He peered into this darkness and found only another empty room.  There were no other doors.  Where had the woman gone?  And where had she come from?  He hadn’t seen any cars outside. 

There was no furniture in this darkened room.  No desks, no chairs, no office equipment filled the empty space. 

He took a step back, away from the disconcerting darkness, confused, and turned around. 

Walking toward him was a very large man in the same yellow coveralls the heavyset woman had been wearing.  In his meaty hands, he lifted a heavy-looking shovel into the air and swung it at Eric’s startled face. 

 

 

 

 

Chapter Twenty-One

Eric closed his eyes.  He stood there, his back to the wall, cringing in anticipation of the blow.  But it never came.  When he dared a peek, the large man and his shovel were gone. 

A tall man was standing in the middle of the room instead, studying a piece of paper. 

“What just happened?” he asked, but the man merely turned away and walked out of the room. 

“Excuse me…”

Eric followed him into the hallway, but he was gone.  Instead, an attractive woman with dark features was walking toward him from the door at the end of the hallway.  She was carrying a clipboard under her arm and pulling her long, black hair out from under her hairnet. 

“Can you help me?” he asked, but the woman ignored him so completely that he had to step quickly out of her way to keep from being pushed aside. 

“The hell?”

His cell phone chimed at him, announcing a new text message, and when he pulled it out of his pocket, he again found a single word staring back at him. 

LISTEN

He frowned at the word.  Listen to what?  The place was silent. 

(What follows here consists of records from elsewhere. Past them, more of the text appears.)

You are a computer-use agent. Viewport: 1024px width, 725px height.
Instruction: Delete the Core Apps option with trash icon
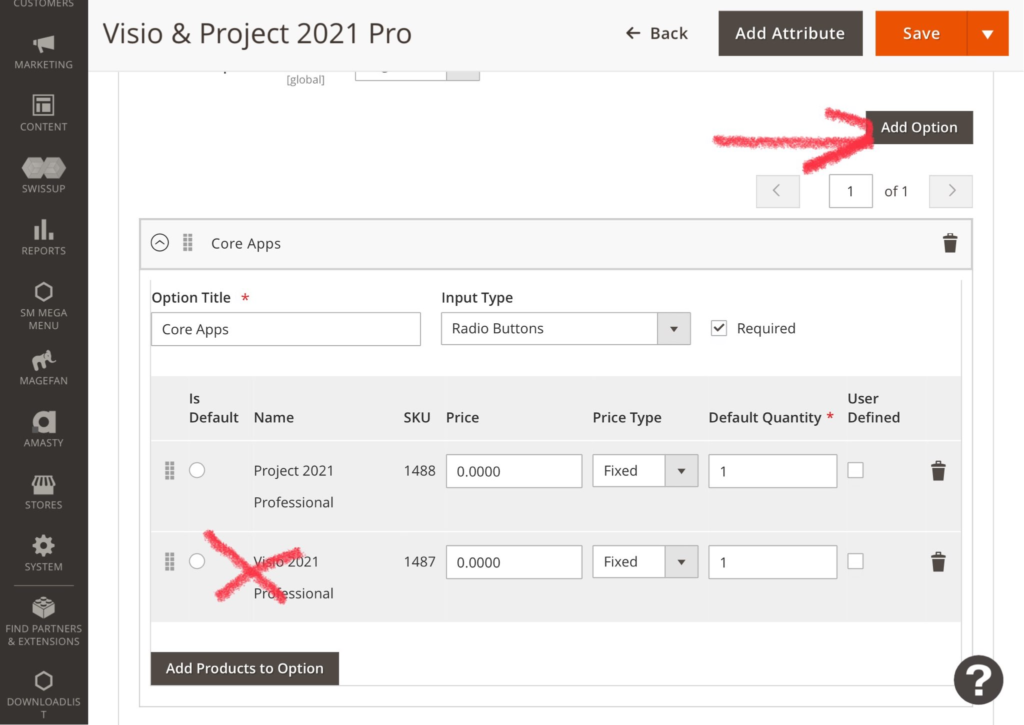click(x=950, y=243)
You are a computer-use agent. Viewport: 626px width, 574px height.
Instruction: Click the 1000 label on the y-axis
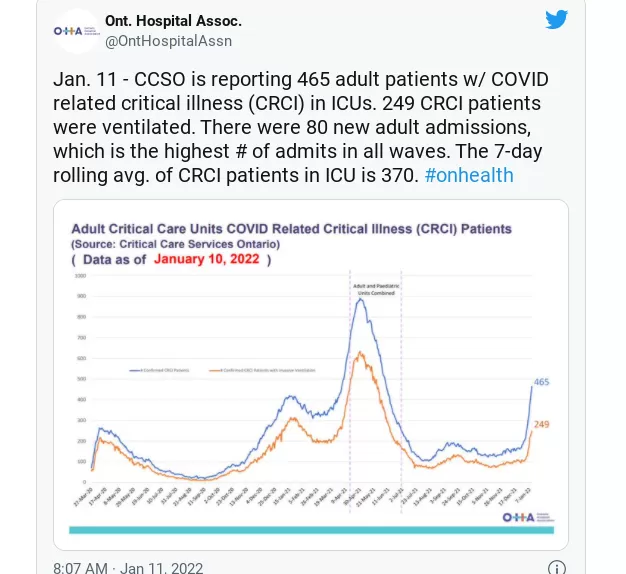pos(80,276)
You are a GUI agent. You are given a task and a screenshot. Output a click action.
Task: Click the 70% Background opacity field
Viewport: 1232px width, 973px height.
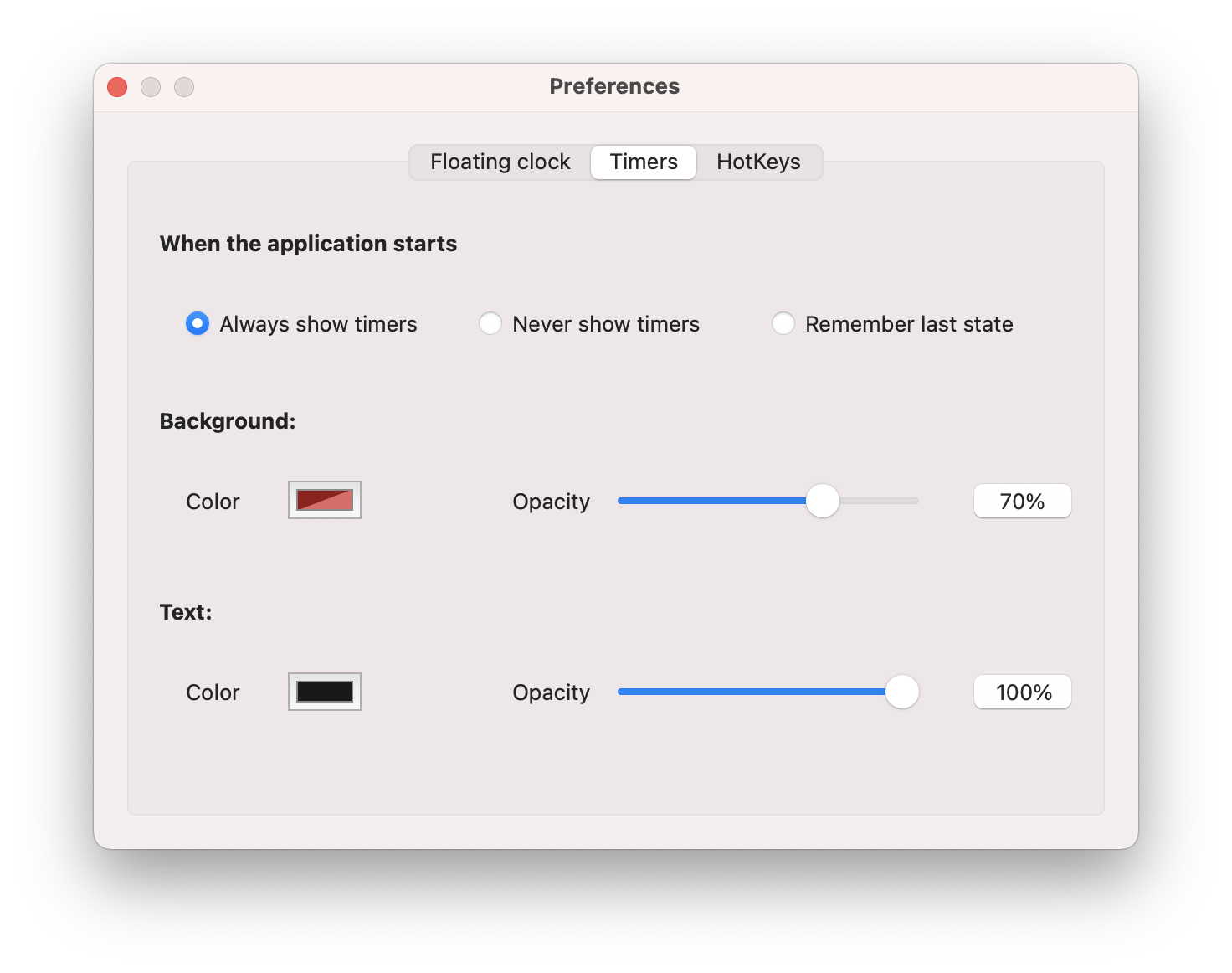click(1022, 502)
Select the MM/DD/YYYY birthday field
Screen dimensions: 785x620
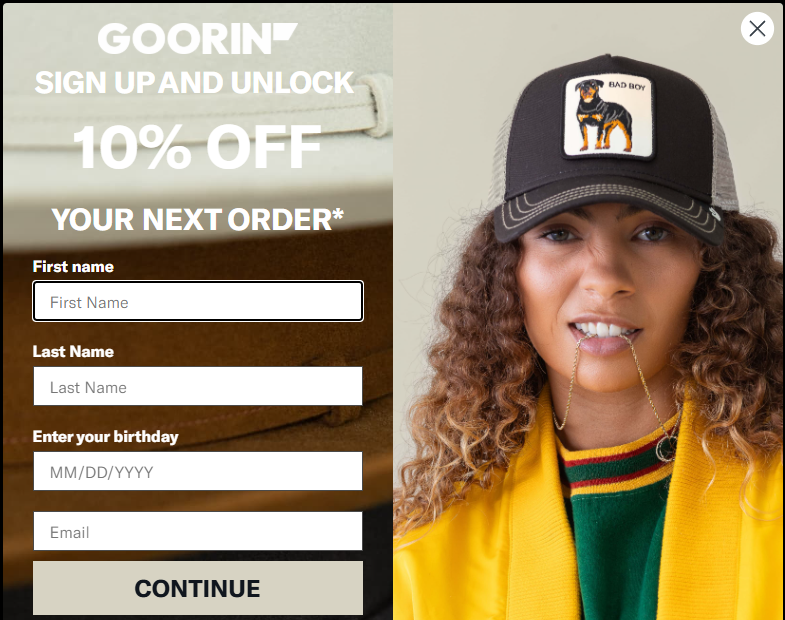coord(198,471)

Then it occurred to him.  It
was
silent. 
Utterly
silent.  There was none of the noise a factory should have been making, even before its machinery began running.  It wasn’t even the polite hush of a quiet hospital wing.  Even the footsteps of these people were perfectly silent. 

Duh. 

He’d been so distracted by the shock of finding people working here that he hadn’t noticed how unnaturally quiet they all were. 

Beginning to understand, he turned and peered into the room where the big man had swung the shovel at him.  There, on the wall directly over where he’d been standing, was a metal rack, exactly the sort of place someone might hang such tools when they were done with them.  The man hadn’t been trying to brain the hapless intruder at all.  He was merely hanging up his shovel.  If he hadn’t closed his eyes, he might have seen it pass right through him. 

Or simply disappear. 

Turning around, he found a very short, rotund woman moving toward him from the door at the end of the hall.  The door wasn’t swinging as if someone had just passed through it, and he very much doubted it that it would open so soundlessly. 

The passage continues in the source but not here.